_RECORD EXTRACTS:_
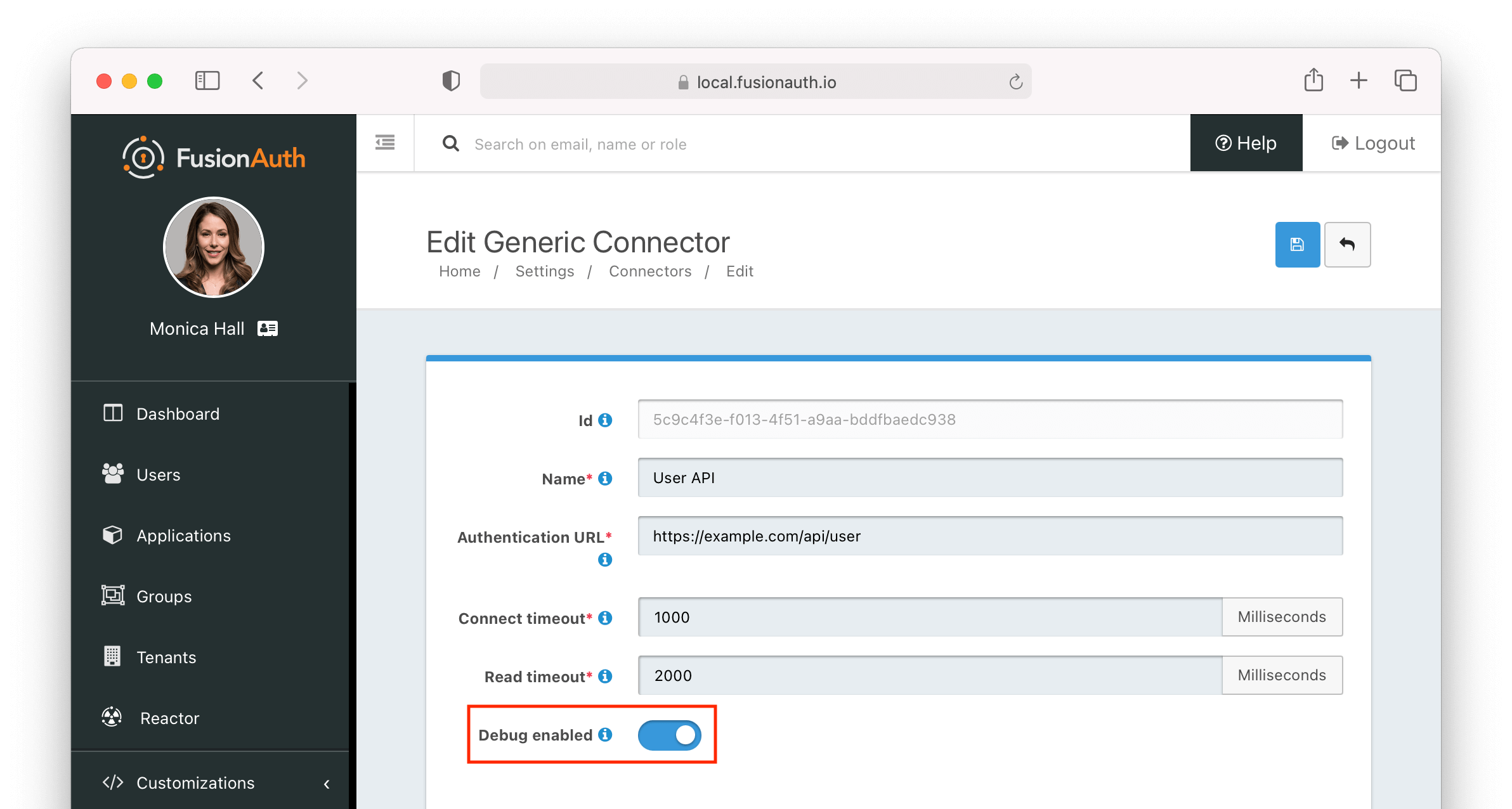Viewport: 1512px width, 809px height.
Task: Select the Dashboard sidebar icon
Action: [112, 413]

---

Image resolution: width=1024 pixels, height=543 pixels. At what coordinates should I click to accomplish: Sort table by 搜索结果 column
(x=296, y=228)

_WHAT IS ASKED:_ Copy out word for word the part of the data that opens with the line containing "Image resolution: width=1024" and closes with the line containing "(x=296, y=228)", including both of those lines.

_SOLUTION TO THE PROBLEM:_
Image resolution: width=1024 pixels, height=543 pixels. At what coordinates should I click to accomplish: Sort table by 搜索结果 column
(x=296, y=228)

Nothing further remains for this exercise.